Already, even after standing with such unremitting attention in front of the great color scheme of the woman in the red armchair, it is becoming as irretrievable in my memory as a figure with many digits. And yet I memorized it, digit by digit. In my feeling, the consciousness of their presence has become a heightening which I can feel even in my sleep; my blood describes it within in me….2
Rilke’s description, famously captured in letters to his wife, may seem overly emotional and self-absorbed, but he goes on to lend astute observations of the simultaneously confounding and mesmerizing effect Cézanne’s work had upon the avant-garde painters of the early twentieth century. “It’s as if every part were aware of all the others—it participates that much; that much adjustment and recognition is happening in it; that’s how each daub plays its part in maintaining equilibrium and in producing it; just as the whole picture finally keeps reality in equilibrium.”3
Madame Cézanne in a Red Armchair is positioned as the first painting in the Met Museum’s Madame Cézanne (Museum of Fine Arts, Boston), through March 15. A small painting of only 28.5 x 22 in., it nonetheless has an arresting effect, made no less so by the knowledge that I was standing before an image that had equally transfixed the great Austrian poet, among others. That same year, Pablo Picasso was completing the infamous Les Demoiselles d’Avignon, a work that would forever change form on the two-dimensional surface. The next year Georges Braque traveled to L’Estaque, where Cézanne had also painted many landscapes, to lay the groundwork for Cubism. They referred to Cézanne as “the father of us all,” and there was no painter of the Post-Impressionist period to have such singular impact upon modern art.
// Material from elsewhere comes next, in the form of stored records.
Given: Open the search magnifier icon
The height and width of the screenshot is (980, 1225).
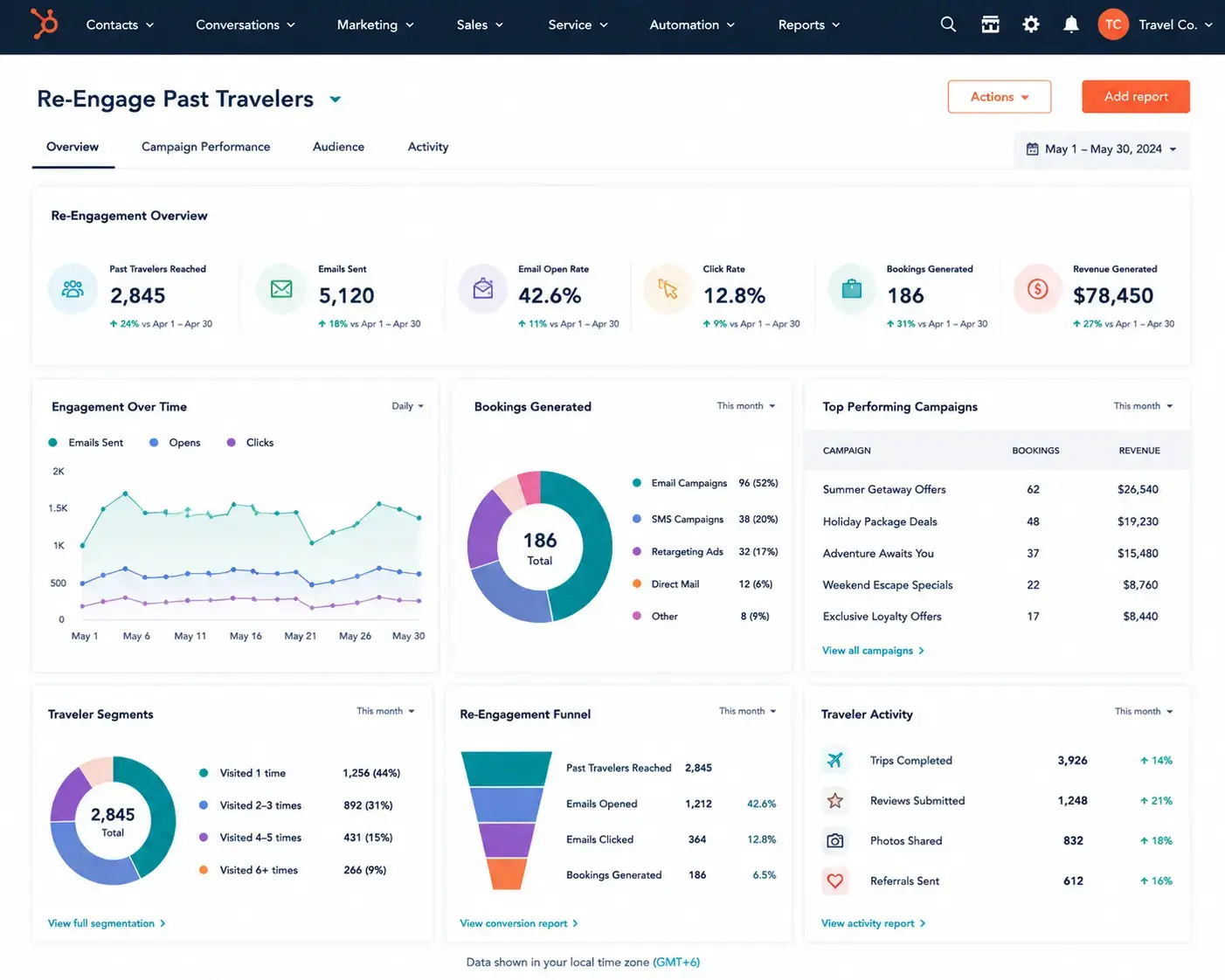Looking at the screenshot, I should coord(948,24).
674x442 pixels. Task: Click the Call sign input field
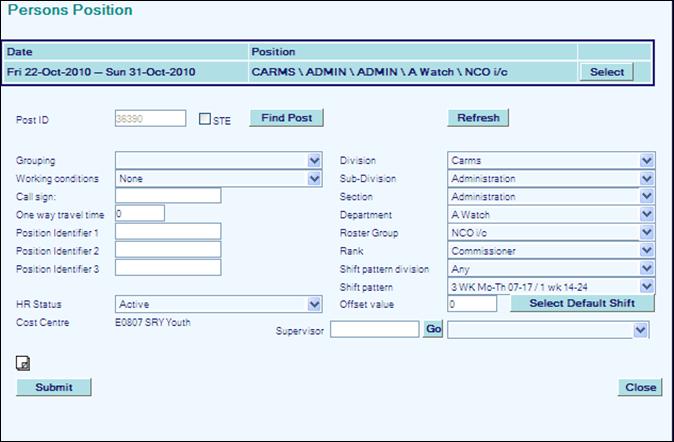coord(167,196)
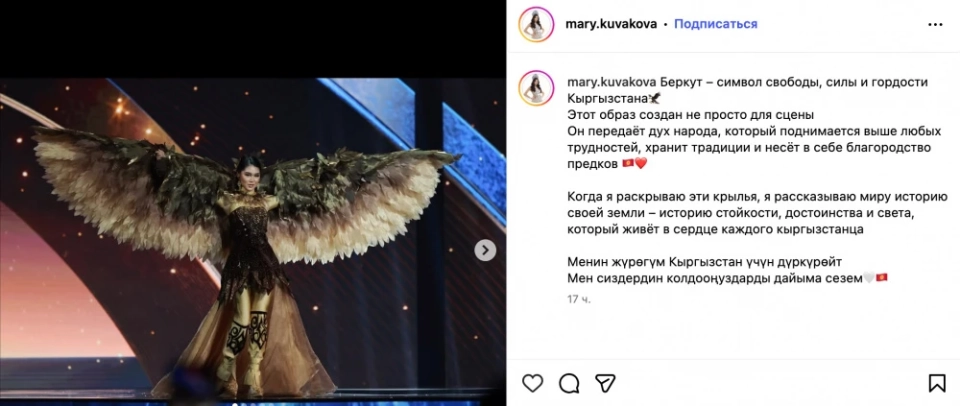Open the story-ringed avatar in post header
Viewport: 960px width, 406px height.
tap(536, 24)
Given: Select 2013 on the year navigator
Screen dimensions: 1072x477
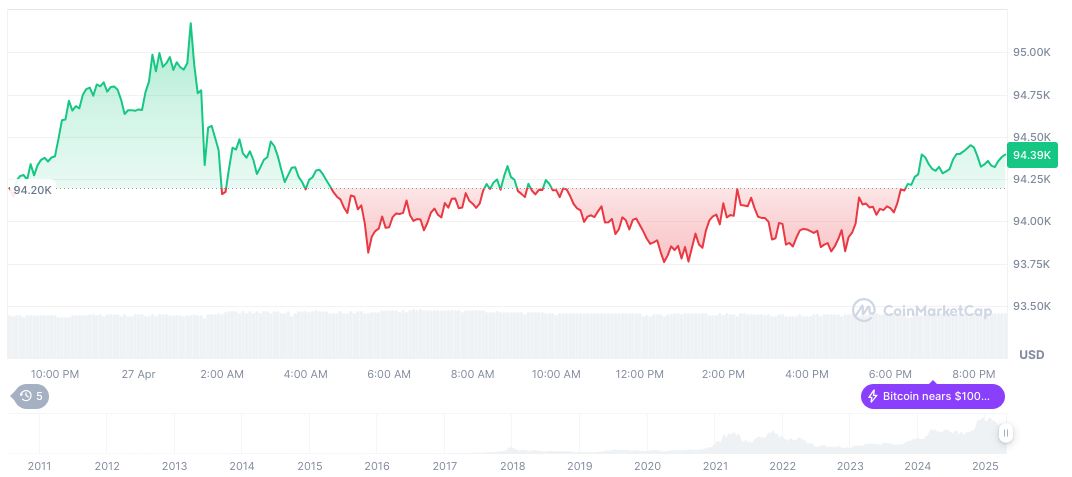Looking at the screenshot, I should tap(175, 466).
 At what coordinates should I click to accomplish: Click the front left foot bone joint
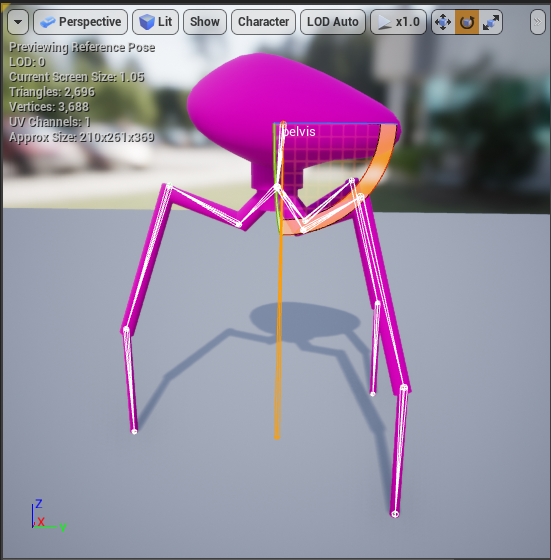tap(134, 432)
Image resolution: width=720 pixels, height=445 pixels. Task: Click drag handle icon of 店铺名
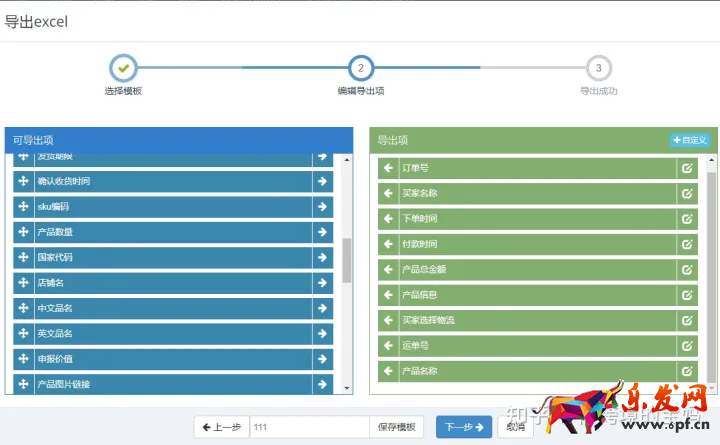coord(23,283)
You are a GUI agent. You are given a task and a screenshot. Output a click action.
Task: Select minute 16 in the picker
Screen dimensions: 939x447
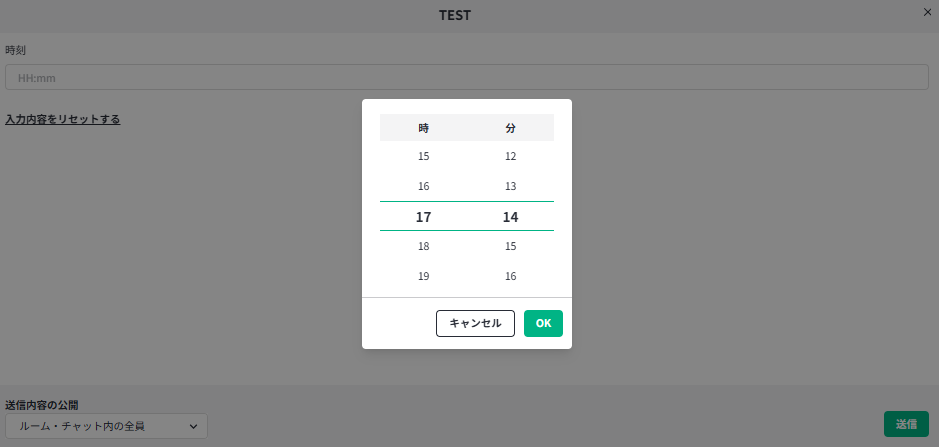(x=510, y=276)
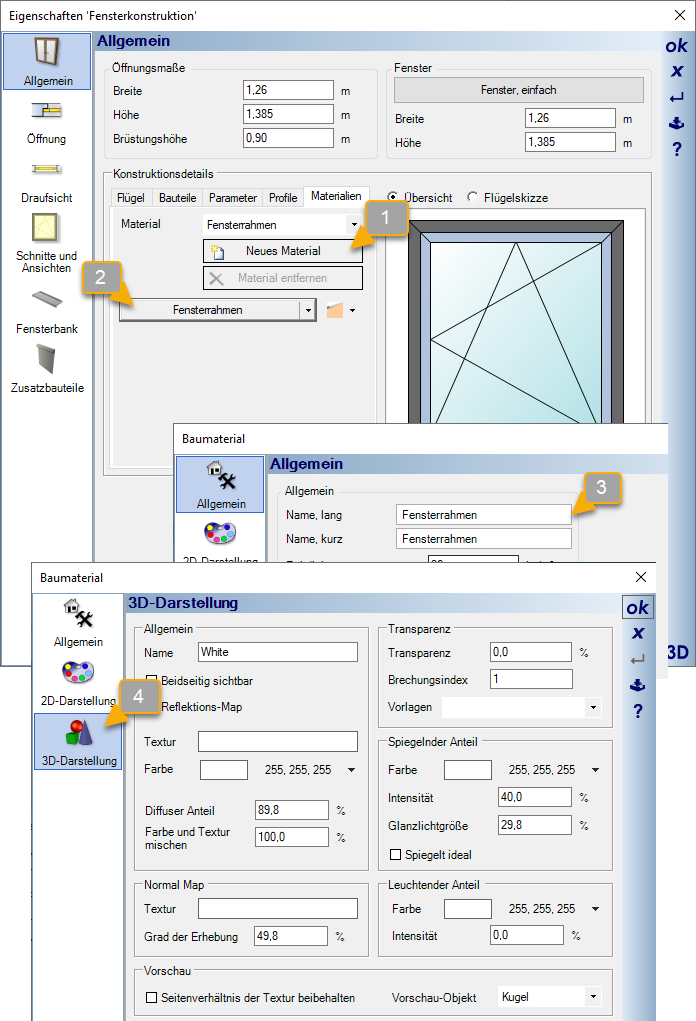
Task: Select the Flügelskizze radio button
Action: pyautogui.click(x=473, y=198)
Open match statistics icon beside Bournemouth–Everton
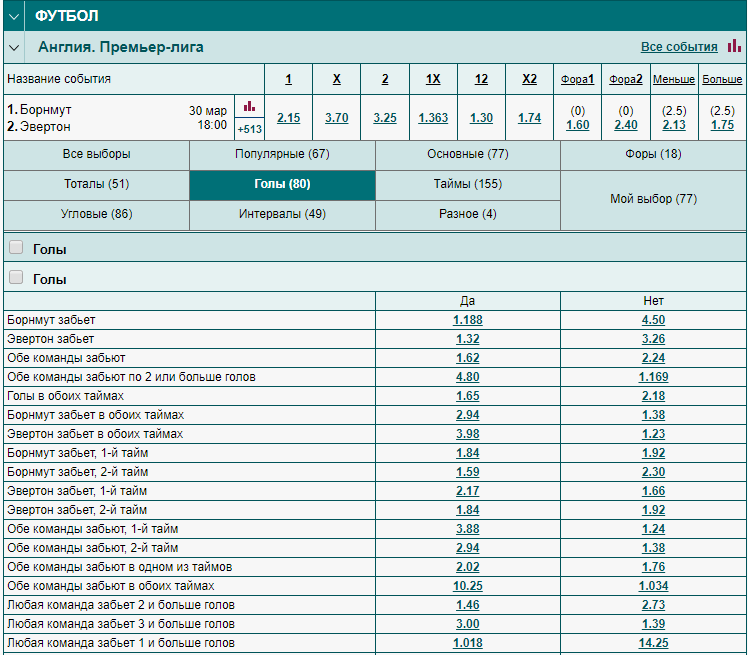 tap(249, 106)
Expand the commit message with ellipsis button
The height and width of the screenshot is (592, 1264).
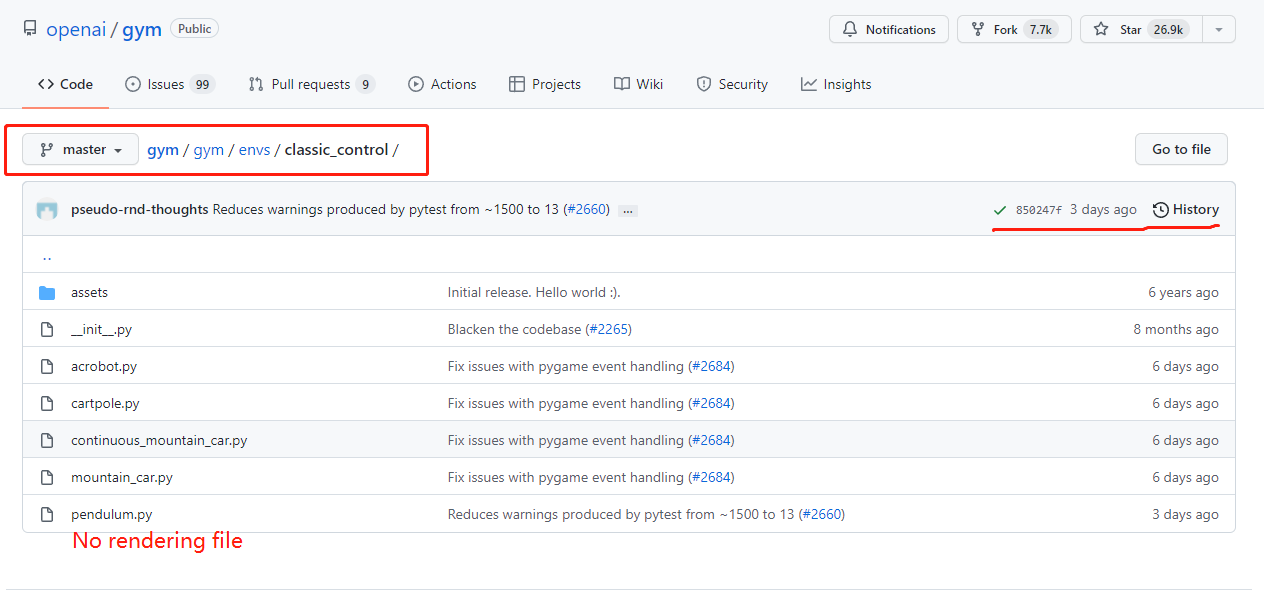click(x=626, y=211)
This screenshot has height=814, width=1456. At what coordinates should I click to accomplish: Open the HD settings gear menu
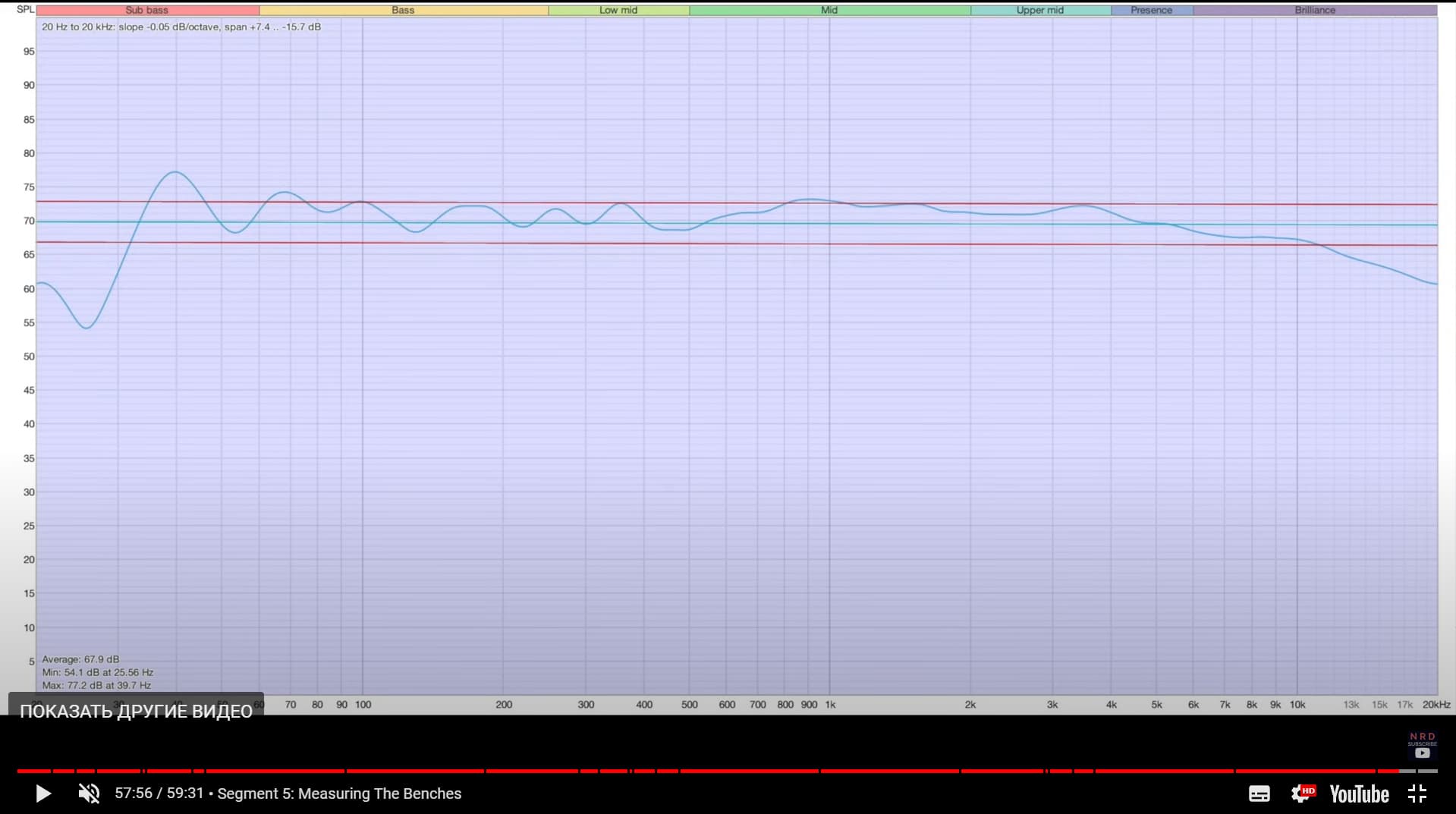coord(1301,794)
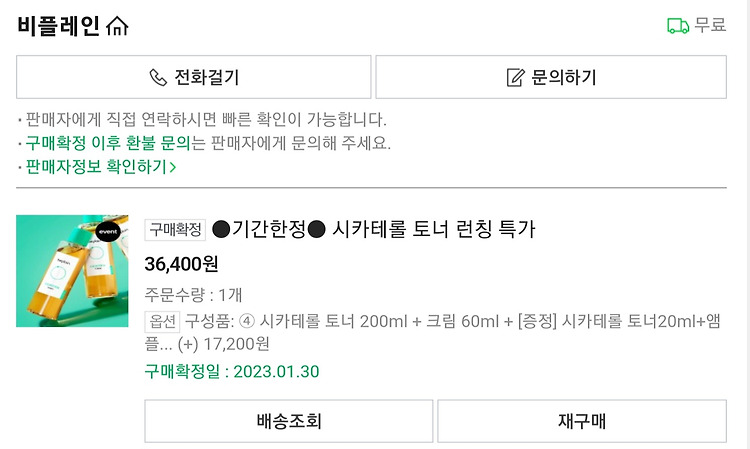
Task: Track delivery with 배송조회 button
Action: click(289, 421)
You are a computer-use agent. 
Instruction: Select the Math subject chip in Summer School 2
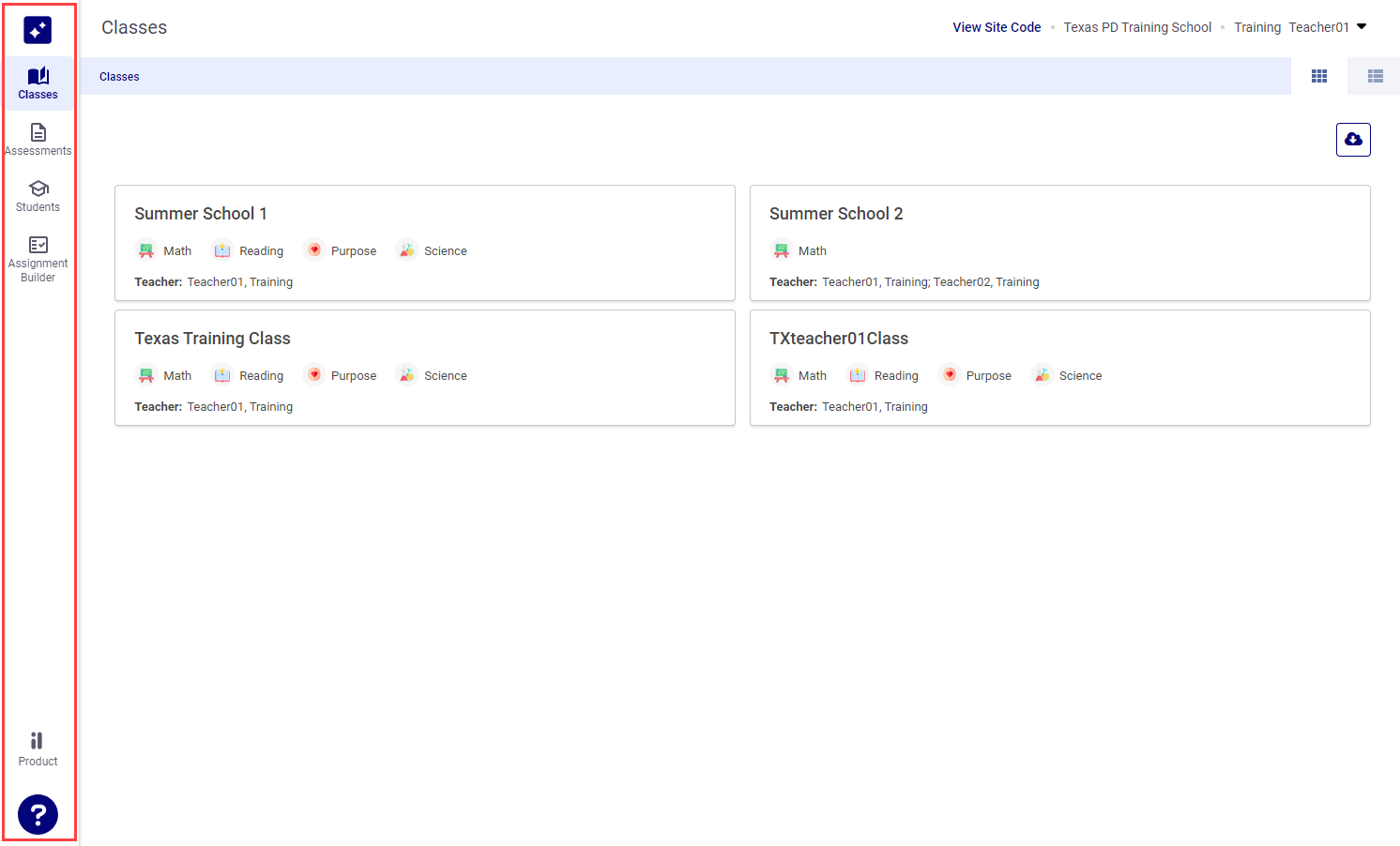click(799, 249)
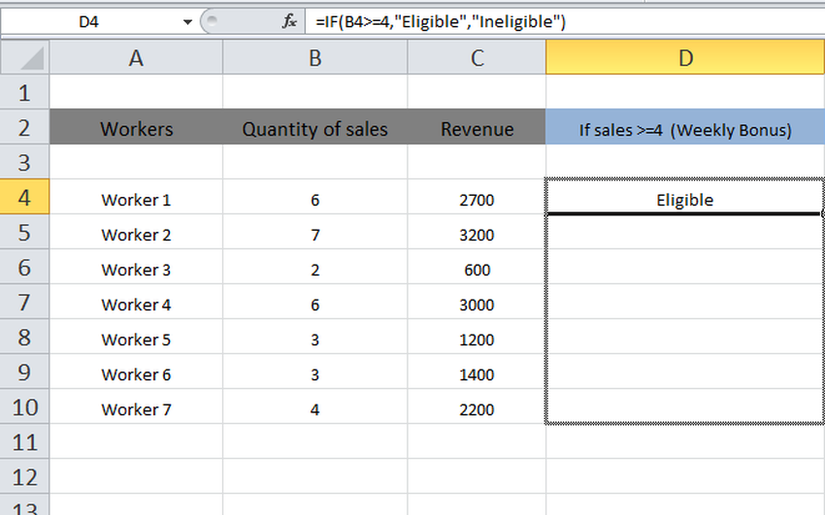This screenshot has height=515, width=825.
Task: Click the Select All corner button
Action: [x=24, y=58]
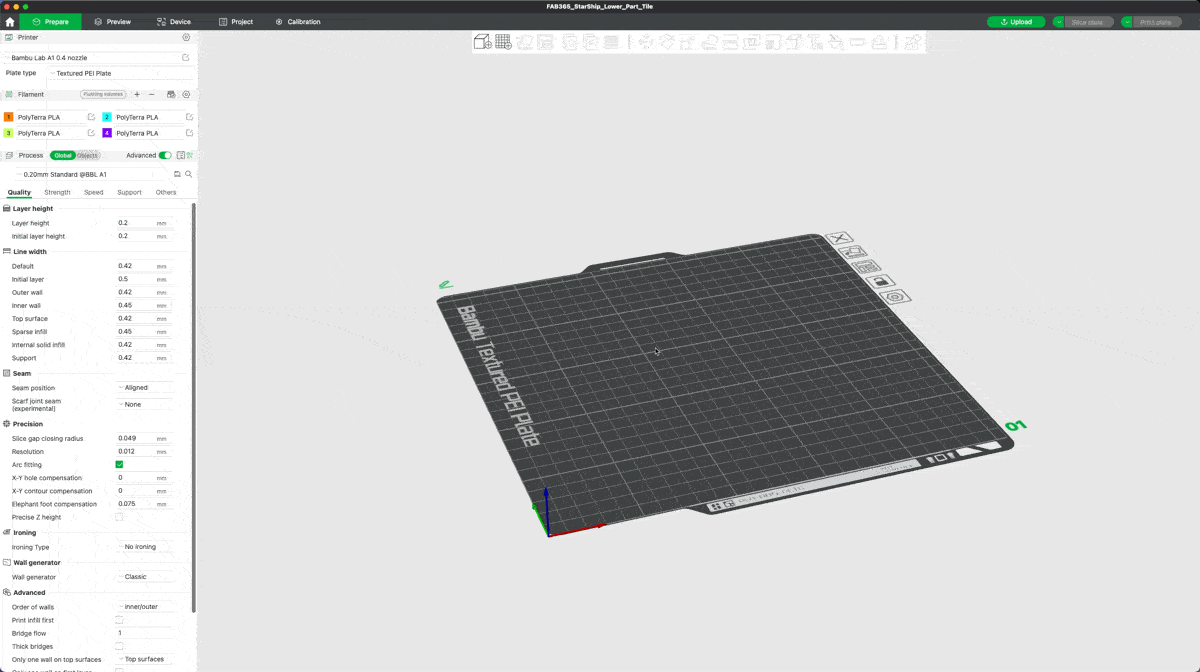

But Cézanne’s influence has been most often attributable to his landscapes and still lifes, painted from about 1890 and until his death in 1906. There is less written in regard to his portraits, of which no subject was repeated more than his wife, Marie-Hortense Fiquet. For the first time since the artist’s death over a hundred years ago, the Met has pulled together 24 of her 29 portraits (two are in the non-lending Barnes Collection, one in Zurich, and two others are lost) along with sketchbooks, drawings, and small watercolors. This seminal exhibition, touted by some critics as the must-see of the year, is a ground-breaking contribution to scholarship on Cézanne that has only recently begun to treat the role of his wife and model with more compassion and proper consideration.
In short, Cézanne met Hortense in 1869 while an art student in Paris. He was from the bourgeois class, she was a poor bookbinder who may have also modeled. In 1870, Cézanne installed Hortense in nearby L’Estaque while he returned home to Aix-en-Provence at the outbreak of the Franco-Prussian War, and at this time his mother, to whom he held a stronger bond than his father, discovered the affair. Cézanne’s father, who also provided the struggling artist and his secret family with a needed allowance, would not have looked upon a marriage to poor, uneducated Hortense favorably. By 1872, she had bore the artist his only child, Paul fils, and the three moved from city to country, and from apartment to apartment, frequently. The secrecy went on for seventeen years and mandated that while Cézanne return home to his beloved Aix, Hortense and young Paul often remained in Paris. Conjecture is that Cézanne and Hortense finally married in order to legalize their son’s legitimacy.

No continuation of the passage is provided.